Nos trocamos, aquecemos, a Amanda conversou sobre a luz com o operador e sentamos para dar início ao Katana.
Quando tudo pareceu se aquietar - público em suas cadeiras no grande auditório e as atrizes no palco italiano com cortinas abertas - tivemos que manter o estado e aguardar a Mari apresentar o KATANA e falar da programação do FETECO e também ouvir os sons das últimas preparações da iluminação.
Uma travessia diferente, em um espaço grande para um público de mais ou menos 150 pessoas. Diferente porém não menos especial!
Quando finalizamos Mari, que faz parte da organização do evento, nos apresentou ao público e indagou como foi apresentar o KATANA, um trabalho experimental, em Colombo. Bijijo comentou sobre o processo e como foi apresentar ali, explicando como é importante estabelecer uma relação com a platéia.
Numa conversa rápida de camarim, comentamos sobre a entrega e a energia; as marcações - as mesmas que fizemos para o Teatro Rodrigo D'Oliveira; no tamanho do espaço; na quantidade de público; na projeção de voz; na idade do público (muitas crianças e adolescentes).
Cito algumas palavras de Mari, KATANA, é um trabalho experimental, diferente, difícil (...) As pessoas não estão acostumadas a assistir certas propostas (....) Não sabía como vocês chegariam no final do espetáculo, é muito físico (...) O festival serve para movimentar a cidade, proporcionar peças e mostrar as diferentes maneiras de se fazer teatro.

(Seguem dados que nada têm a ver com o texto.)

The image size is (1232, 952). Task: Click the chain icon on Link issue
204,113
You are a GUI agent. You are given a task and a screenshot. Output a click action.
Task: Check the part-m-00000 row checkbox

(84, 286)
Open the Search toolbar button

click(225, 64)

Foram mais ou menos assim suas palavras na conversa que tivemos antes de ir embora.
Agradecemos pela oportunidade de
estar no FETECO.
Obrigada aos jurados, organização e aos olhares atentos do público, as vezes tímido as vezes surpreso.
Obrigada aos jurados, organização e aos olhares atentos do público, as vezes tímido as vezes surpreso.